● **What is required**: Express these records as a JSON list of strings, one string per line, leaving out blank lines.

═════ Materials provided

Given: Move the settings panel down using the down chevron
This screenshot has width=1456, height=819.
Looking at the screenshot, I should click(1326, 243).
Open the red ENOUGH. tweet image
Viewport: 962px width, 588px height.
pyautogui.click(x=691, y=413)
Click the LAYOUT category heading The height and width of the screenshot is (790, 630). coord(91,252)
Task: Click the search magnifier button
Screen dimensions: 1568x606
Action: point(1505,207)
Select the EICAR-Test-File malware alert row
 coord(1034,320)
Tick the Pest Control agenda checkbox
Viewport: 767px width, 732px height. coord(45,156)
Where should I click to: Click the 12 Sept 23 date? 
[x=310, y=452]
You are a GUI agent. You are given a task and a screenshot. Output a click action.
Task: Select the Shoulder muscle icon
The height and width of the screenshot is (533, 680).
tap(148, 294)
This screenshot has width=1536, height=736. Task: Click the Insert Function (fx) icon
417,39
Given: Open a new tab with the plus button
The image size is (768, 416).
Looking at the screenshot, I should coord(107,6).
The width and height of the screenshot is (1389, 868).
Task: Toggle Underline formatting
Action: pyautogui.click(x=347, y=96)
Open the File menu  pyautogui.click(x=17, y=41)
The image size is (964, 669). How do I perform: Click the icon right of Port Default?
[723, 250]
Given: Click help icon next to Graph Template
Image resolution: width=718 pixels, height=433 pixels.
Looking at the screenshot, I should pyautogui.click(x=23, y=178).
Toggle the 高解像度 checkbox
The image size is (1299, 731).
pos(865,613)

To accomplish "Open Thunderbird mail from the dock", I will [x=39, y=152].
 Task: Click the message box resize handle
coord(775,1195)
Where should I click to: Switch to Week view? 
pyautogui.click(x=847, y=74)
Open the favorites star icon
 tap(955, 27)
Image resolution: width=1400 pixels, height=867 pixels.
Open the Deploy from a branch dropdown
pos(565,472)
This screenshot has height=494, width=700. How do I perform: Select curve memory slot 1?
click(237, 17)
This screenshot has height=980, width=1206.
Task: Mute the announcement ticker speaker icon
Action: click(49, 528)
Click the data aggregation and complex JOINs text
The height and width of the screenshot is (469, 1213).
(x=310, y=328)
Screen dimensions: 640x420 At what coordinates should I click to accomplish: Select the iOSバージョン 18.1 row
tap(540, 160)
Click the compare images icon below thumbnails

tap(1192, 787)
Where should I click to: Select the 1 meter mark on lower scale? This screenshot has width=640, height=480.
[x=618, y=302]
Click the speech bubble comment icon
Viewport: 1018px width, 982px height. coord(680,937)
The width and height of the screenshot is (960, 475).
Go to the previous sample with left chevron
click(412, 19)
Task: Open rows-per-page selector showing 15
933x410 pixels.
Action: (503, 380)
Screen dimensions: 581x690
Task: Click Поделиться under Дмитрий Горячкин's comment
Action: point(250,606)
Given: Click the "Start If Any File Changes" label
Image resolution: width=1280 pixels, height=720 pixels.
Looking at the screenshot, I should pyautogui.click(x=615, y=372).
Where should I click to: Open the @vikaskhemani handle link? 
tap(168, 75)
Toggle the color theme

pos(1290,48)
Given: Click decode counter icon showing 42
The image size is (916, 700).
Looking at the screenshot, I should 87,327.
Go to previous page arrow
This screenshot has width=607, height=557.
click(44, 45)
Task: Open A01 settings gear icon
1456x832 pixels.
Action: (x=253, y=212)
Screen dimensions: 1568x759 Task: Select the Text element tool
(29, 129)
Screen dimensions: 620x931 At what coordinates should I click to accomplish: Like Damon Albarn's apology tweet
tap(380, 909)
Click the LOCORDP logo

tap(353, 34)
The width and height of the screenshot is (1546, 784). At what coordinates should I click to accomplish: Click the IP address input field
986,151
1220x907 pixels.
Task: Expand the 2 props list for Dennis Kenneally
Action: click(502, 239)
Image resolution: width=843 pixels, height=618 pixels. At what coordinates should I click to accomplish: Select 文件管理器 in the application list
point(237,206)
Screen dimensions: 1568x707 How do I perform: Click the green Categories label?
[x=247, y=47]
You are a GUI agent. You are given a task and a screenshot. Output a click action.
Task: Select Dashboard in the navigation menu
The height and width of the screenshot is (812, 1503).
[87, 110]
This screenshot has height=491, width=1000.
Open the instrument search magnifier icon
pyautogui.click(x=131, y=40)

══════════

● **Task response**:
[
  "Given: Move the settings panel down using the down chevron",
  "This screenshot has width=1456, height=819.",
  "Looking at the screenshot, I should click(1326, 243).",
  "Open the red ENOUGH. tweet image",
  "Viewport: 962px width, 588px height.",
  "pyautogui.click(x=691, y=413)",
  "Click the LAYOUT category heading The height and width of the screenshot is (790, 630). coord(91,252)",
  "Task: Click the search magnifier button",
  "Screen dimensions: 1568x606",
  "Action: point(1505,207)",
  "Select the EICAR-Test-File malware alert row",
  " coord(1034,320)",
  "Tick the Pest Control agenda checkbox",
  "Viewport: 767px width, 732px height. coord(45,156)",
  "Where should I click to: Click the 12 Sept 23 date? ",
  "[x=310, y=452]",
  "You are a GUI agent. You are given a task and a screenshot. Output a click action.",
  "Task: Select the Shoulder muscle icon",
  "The height and width of the screenshot is (533, 680).",
  "tap(148, 294)",
  "This screenshot has width=1536, height=736. Task: Click the Insert Function (fx) icon",
  "417,39",
  "Given: Open a new tab with the plus button",
  "The image size is (768, 416).",
  "Looking at the screenshot, I should coord(107,6).",
  "The width and height of the screenshot is (1389, 868).",
  "Task: Toggle Underline formatting",
  "Action: pyautogui.click(x=347, y=96)",
  "Open the File menu  pyautogui.click(x=17, y=41)",
  "The image size is (964, 669). How do I perform: Click the icon right of Port Default?",
  "[723, 250]",
  "Given: Click help icon next to Graph Template",
  "Image resolution: width=718 pixels, height=433 pixels.",
  "Looking at the screenshot, I should pyautogui.click(x=23, y=178).",
  "Toggle the 高解像度 checkbox",
  "The image size is (1299, 731).",
  "pos(865,613)",
  "To accomplish \"Open Thunderbird mail from the dock\", I will [x=39, y=152].",
  " Task: Click the message box resize handle",
  "coord(775,1195)",
  "Where should I click to: Switch to Week view? ",
  "pyautogui.click(x=847, y=74)",
  "Open the favorites star icon",
  " tap(955, 27)",
  "Image resolution: width=1400 pixels, height=867 pixels.",
  "Open the Deploy from a branch dropdown",
  "pos(565,472)",
  "This screenshot has height=494, width=700. How do I perform: Select curve memory slot 1?",
  "click(237, 17)",
  "This screenshot has height=980, width=1206.",
  "Task: Mute the announcement ticker speaker icon",
  "Action: click(49, 528)",
  "Click the data aggregation and complex JOINs text",
  "The height and width of the screenshot is (469, 1213).",
  "(x=310, y=328)",
  "Screen dimensions: 640x420 At what coordinates should I click to accomplish: Select the iOSバージョン 18.1 row",
  "tap(540, 160)",
  "Click the compare images icon below thumbnails",
  "tap(1192, 787)",
  "Where should I click to: Select the 1 meter mark on lower scale? This screenshot has width=640, height=480.",
  "[x=618, y=302]",
  "Click the speech bubble comment icon",
  "Viewport: 1018px width, 982px height. coord(680,937)",
  "The width and height of the screenshot is (960, 475).",
  "Go to the previous sample with left chevron",
  "click(412, 19)",
  "Task: Open rows-per-page selector showing 15",
  "933x410 pixels.",
  "Action: (503, 380)",
  "Screen dimensions: 581x690",
  "Task: Click Поделиться under Дмитрий Горячкин's comment",
  "Action: point(250,606)",
  "Given: Click the \"Start If Any File Changes\" label",
  "Image resolution: width=1280 pixels, height=720 pixels.",
  "Looking at the screenshot, I should pyautogui.click(x=615, y=372).",
  "Where should I click to: Open the @vikaskhemani handle link? ",
  "tap(168, 75)",
  "Toggle the color theme",
  "pos(1290,48)",
  "Given: Click decode counter icon showing 42",
  "The image size is (916, 700).",
  "Looking at the screenshot, I should 87,327.",
  "Go to previous page arrow",
  "This screenshot has width=607, height=557.",
  "click(44, 45)",
  "Task: Open A01 settings gear icon",
  "1456x832 pixels.",
  "Action: (x=253, y=212)",
  "Screen dimensions: 1568x759 Task: Select the Text element tool",
  "(29, 129)",
  "Screen dimensions: 620x931 At what coordinates should I click to accomplish: Like Damon Albarn's apology tweet",
  "tap(380, 909)",
  "Click the LOCORDP logo",
  "tap(353, 34)",
  "The width and height of the screenshot is (1546, 784). At what coordinates should I click to accomplish: Click the IP address input field",
  "986,151",
  "1220x907 pixels.",
  "Task: Expand the 2 props list for Dennis Kenneally",
  "Action: click(502, 239)",
  "Image resolution: width=843 pixels, height=618 pixels. At what coordinates should I click to accomplish: Select 文件管理器 in the application list",
  "point(237,206)",
  "Screen dimensions: 1568x707 How do I perform: Click the green Categories label?",
  "[x=247, y=47]",
  "You are a GUI agent. You are given a task and a screenshot. Output a click action.",
  "Task: Select Dashboard in the navigation menu",
  "The height and width of the screenshot is (812, 1503).",
  "[87, 110]",
  "This screenshot has height=491, width=1000.",
  "Open the instrument search magnifier icon",
  "pyautogui.click(x=131, y=40)"
]